When balancing the options of W returning to live with her father and siblings and being adopted by Mr and Mrs A, the court noted that the As care of W had been of a high standard and it was accepted that W is settled, thriving, happy and healthy. However, Russell J concluded that, at the time of the original care proceedings, the decision for W to remain in state care with a plan for adoption was, at best, finely balanced. This was underlined by the Court of Appeal’s decision to set aside the care and placement orders. Had the principles of Re B been followed in the original care proceedings, it was highly likely that W would have been placed at home with support.

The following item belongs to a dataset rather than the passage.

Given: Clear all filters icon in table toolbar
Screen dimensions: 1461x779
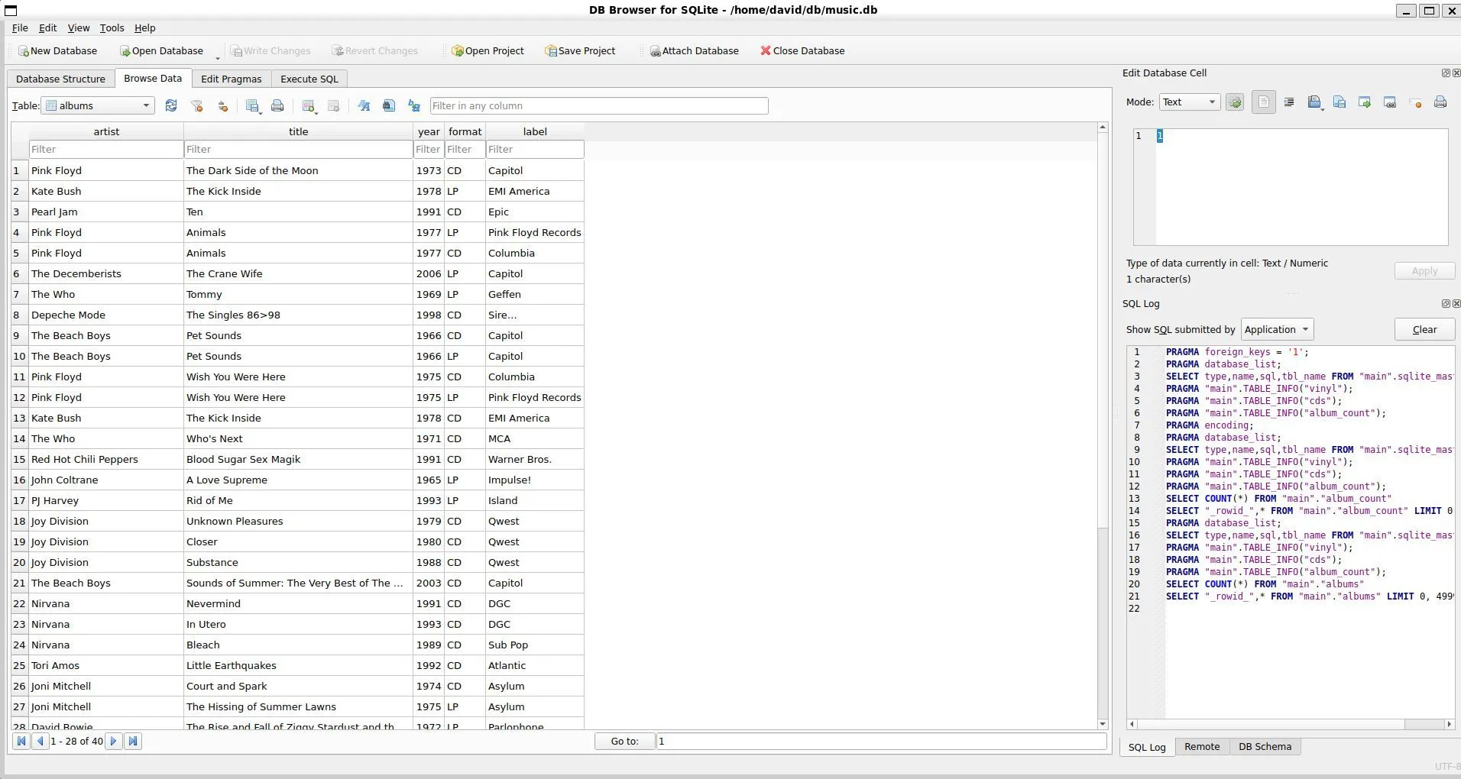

There were undoubtedly risks in moving W from the As to her birth family, including that she would experience distress and perhaps suffer trauma for a period. However, this possible harm to W is likely to be short to medium term and is capable of being overcome with appropriate professional support. This was balanced with the likely considerable difficulties if W remained with the As and later tries to come to terms with the circumstances of her adoption and the knowledge that she alone of her siblings had been denied the opportunity of being brought up within her own family and that her adoptive parents were party to that denial. The difficulties that W would encounter as an adopted person where the Court of Appeal had set aside the placement order would affect her throughout her life and would impact her sense of belonging and identity.
Russell J concluded that the father is capable of supporting W through a distressing short-term transition and that the difficulties are not sufficient to deny W her place within her family of origin. The facts of this case do not amount to a situation where “nothing else will do”. The fact that W has been with the As for 16 months and is settled may mitigate against a move in the short-term, but it cannot form the reason for W to remain in an adoptive placement when balanced against her welfare for the rest of her life. The local authority has an obligation in law to bring about reunification and to provide the help, support, advice and assistance necessary to so do.
Russell J considered it regrettable that the older siblings’ views were not put before the court as their Article 8 rights were engaged and the court should have had regard to their wishes and feelings pursuant to s.1(4)(f)(iii) of the ACA 2002. In the absence of direct representations from the siblings, the judge assumed that they would want their sister to live at home with them and their father.